On one level, this is good for Los Angeles, which became the U.S. bid city when Boston withdrew. Any winnowing of the field improves the odds, and L.A. is now facing just three competitors for the 2024 Games: Rome, Paris and Budapest.

On the other hand, you do have to wonder why all these cities are withdrawing. What do they know that Los Angeles is only beginning to figure out?

In Boston, city leaders dropped the bid rather than face a public referendum, which was likely to go against them. In Toronto, the bid didn't even get that far, as business and political leaders never rallied to the idea. In Hamburg, supporters failed to win a majority in a referendum on Sunday.

This came as a surprise. Up until the last minute, polls showed majority support for the Olympics. But a combination of concerns about costs, corruption and urban planning issues appear to have doomed Hamburg's effort.

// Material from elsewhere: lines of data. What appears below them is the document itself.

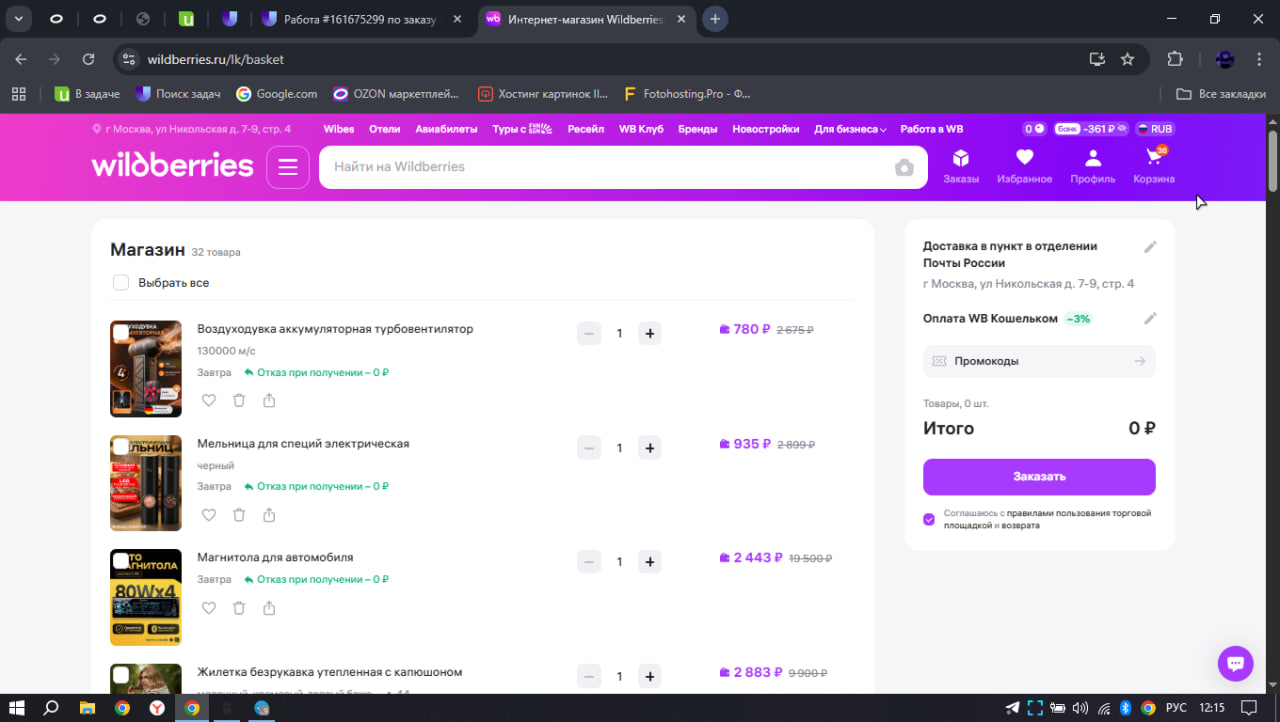Share the Магнитола для автомобиля item
This screenshot has height=722, width=1280.
pyautogui.click(x=269, y=608)
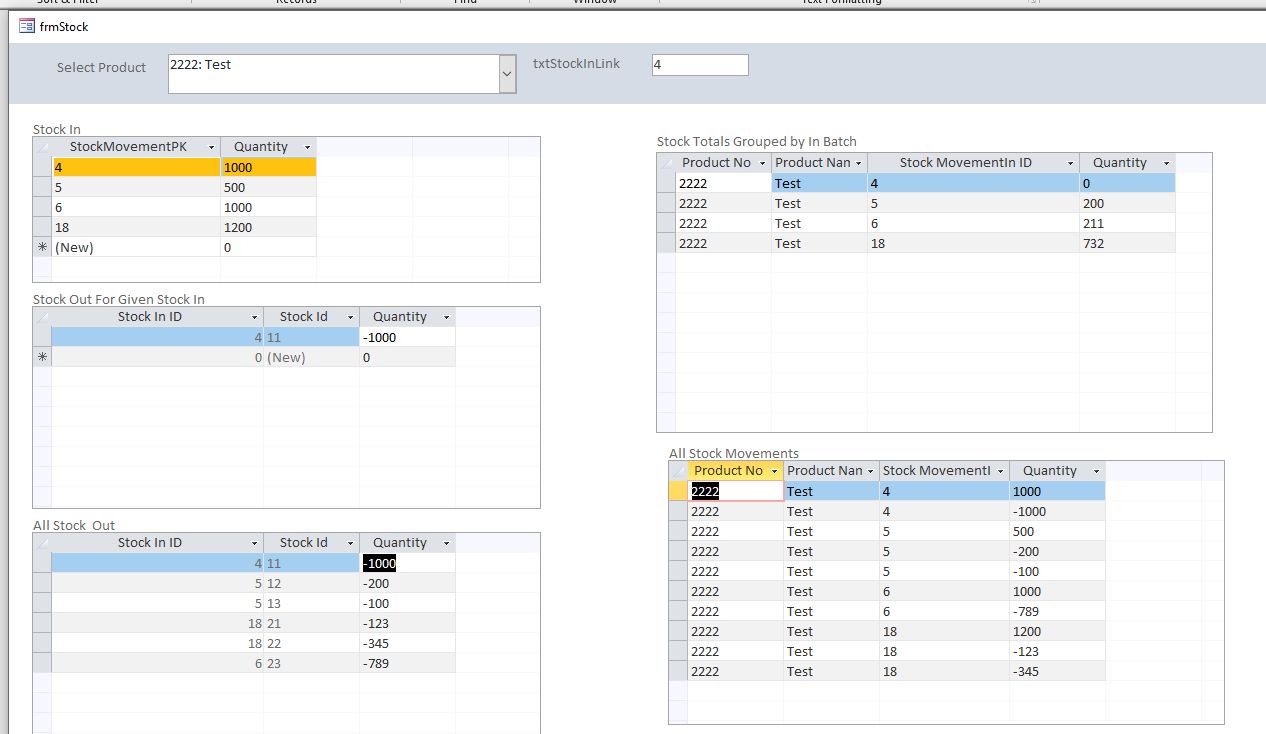Click new-record asterisk in Stock Out For Given Stock In
Viewport: 1266px width, 734px height.
[x=42, y=357]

The vote is being read as a blow to the Olympic movement, according to Inside the Games. There is also concern, in the Olympic world, that the vote could increase pressure on other candidate cities to hold their own referendums. 

So far there's been no sign of organized opposition to the Olympics in Los Angeles. But there has been some skepticism on the L.A. City Council about the city guaranteeing cost overruns. While the L.A. 2024 committee has released a preliminary budget, much of it remains a big question mark.

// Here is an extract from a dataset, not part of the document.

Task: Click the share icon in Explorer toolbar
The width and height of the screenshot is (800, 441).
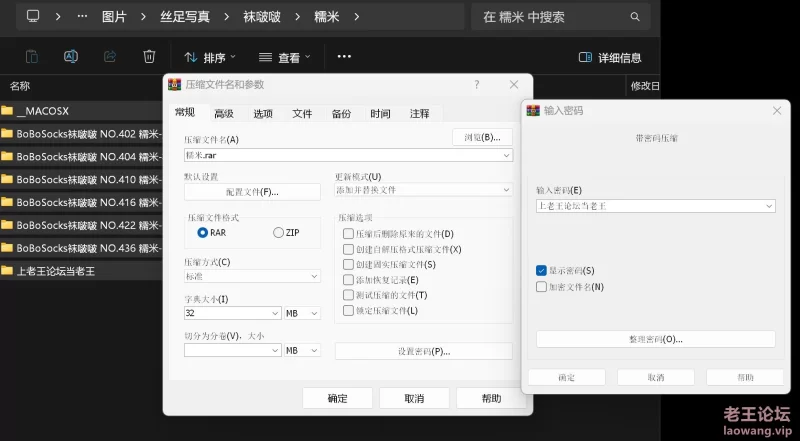Action: coord(110,57)
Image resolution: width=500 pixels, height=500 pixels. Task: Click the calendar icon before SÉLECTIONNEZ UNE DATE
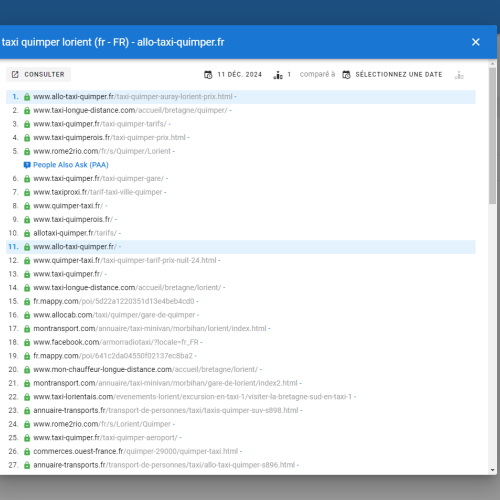(346, 75)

In Hamburg, the city was expected to put up $1.3 billion, while the German government would have put up another $6 billion. Opponents made much of that, but they also warned about what the Olympics would mean for the landscape of the city. The NOlympics campaign argued that development plans would be subject to the needs of the Olympics, not of the city, and would be under time pressure that would not allow for democratic participation. The "no" side also argued that the Games could mean increased rents and a militarized security apparatus.

Some of these issues don't translate easily to L.A. The L.A. bid committee has emphasized that L.A., unlike Hamburg, already has most of the infrastructure in place to host the Olympics. But the committee is planning a privately financed mega-development along the L.A. River, which would represent an ambitious reimagination of the cityscape.

Maybe that's worth voting on.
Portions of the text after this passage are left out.